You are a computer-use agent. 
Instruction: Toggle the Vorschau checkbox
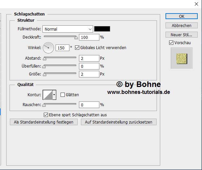click(171, 43)
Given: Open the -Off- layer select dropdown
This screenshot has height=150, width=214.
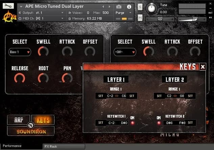Looking at the screenshot, I should coord(125,52).
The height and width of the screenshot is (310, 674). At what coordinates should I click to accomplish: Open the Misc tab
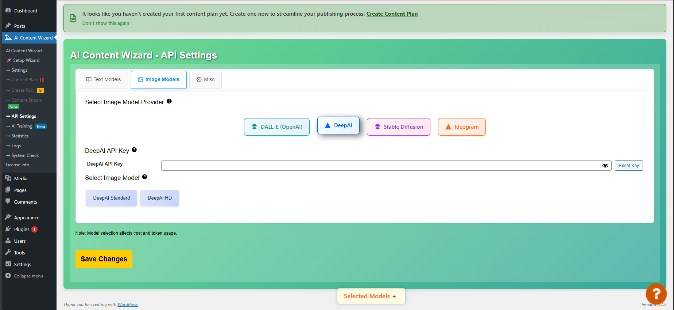[x=205, y=79]
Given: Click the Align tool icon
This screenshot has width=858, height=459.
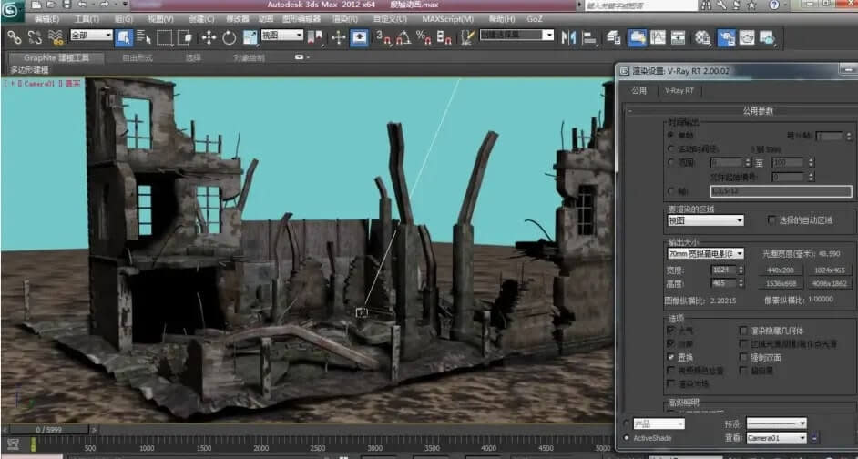Looking at the screenshot, I should coord(589,37).
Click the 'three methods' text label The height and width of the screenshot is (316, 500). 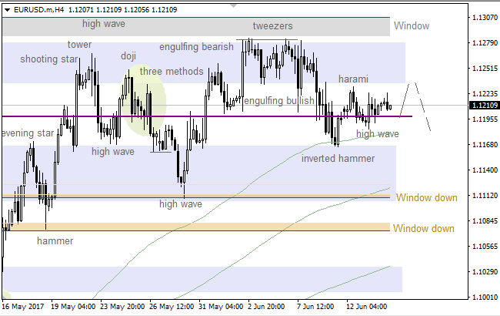[x=172, y=72]
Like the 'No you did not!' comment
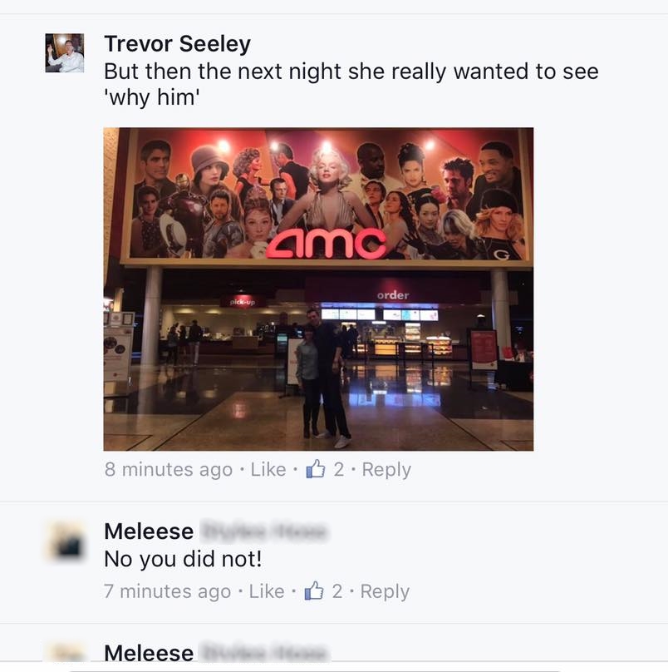 coord(267,591)
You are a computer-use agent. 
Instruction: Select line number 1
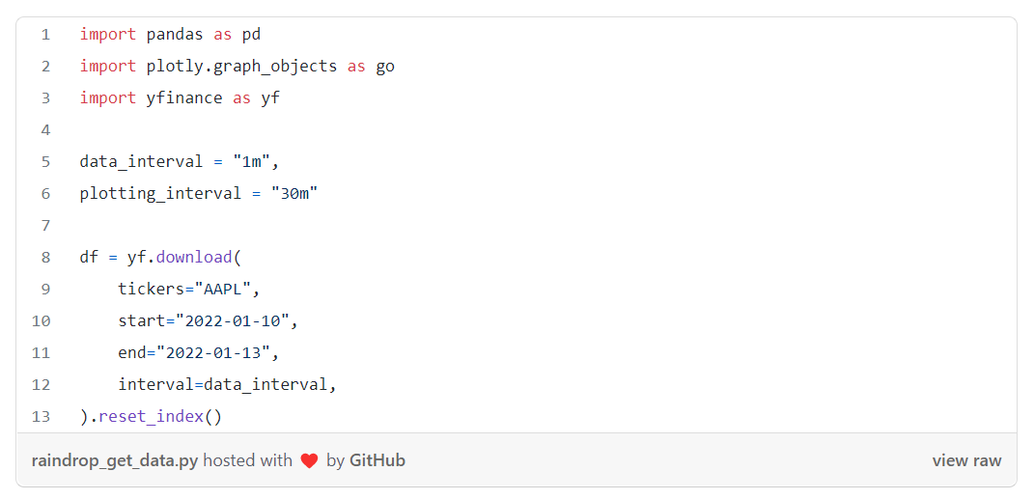pyautogui.click(x=45, y=35)

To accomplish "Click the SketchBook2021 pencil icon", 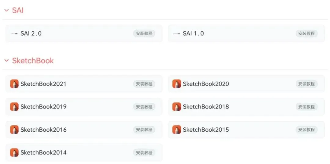I will (14, 84).
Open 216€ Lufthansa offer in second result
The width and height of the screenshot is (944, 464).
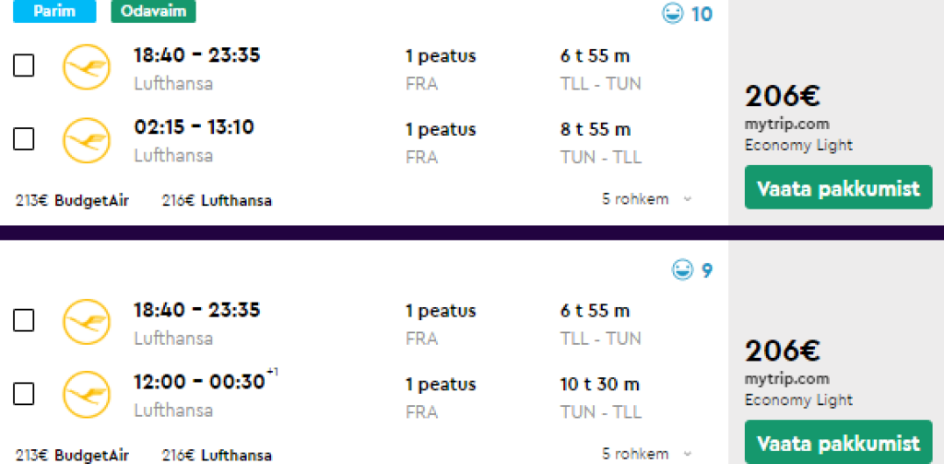coord(217,455)
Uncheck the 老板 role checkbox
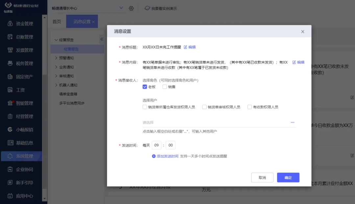The width and height of the screenshot is (355, 204). (x=145, y=87)
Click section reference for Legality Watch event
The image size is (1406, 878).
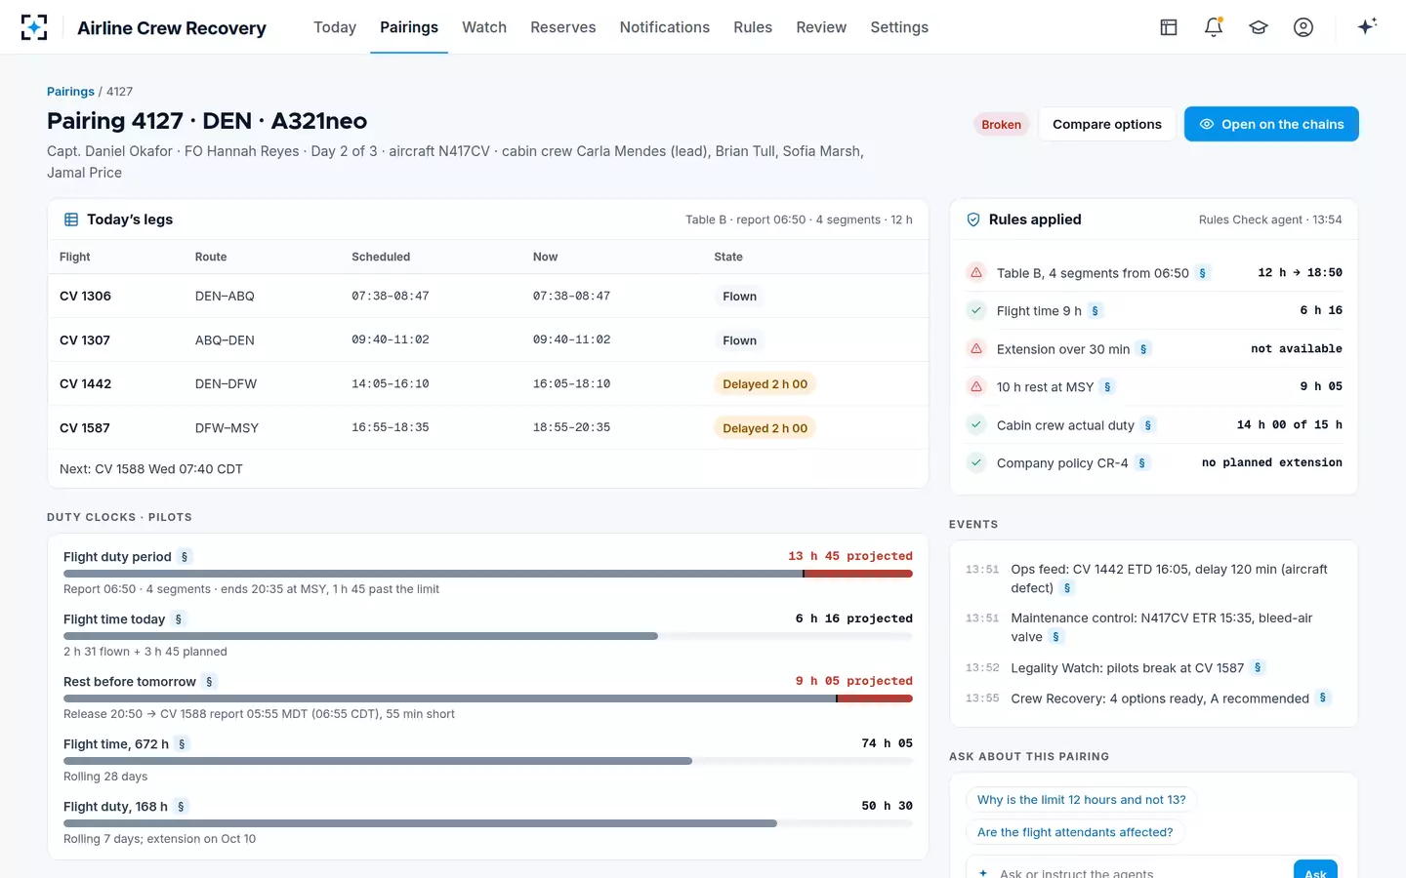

************

**STATED GOAL**
Copy the rows word for word, from the line with "Click section reference" through the end of the rows, and leave out the picture.

**RESPONSE TO THE TASK**
Click section reference for Legality Watch event
The image size is (1406, 878).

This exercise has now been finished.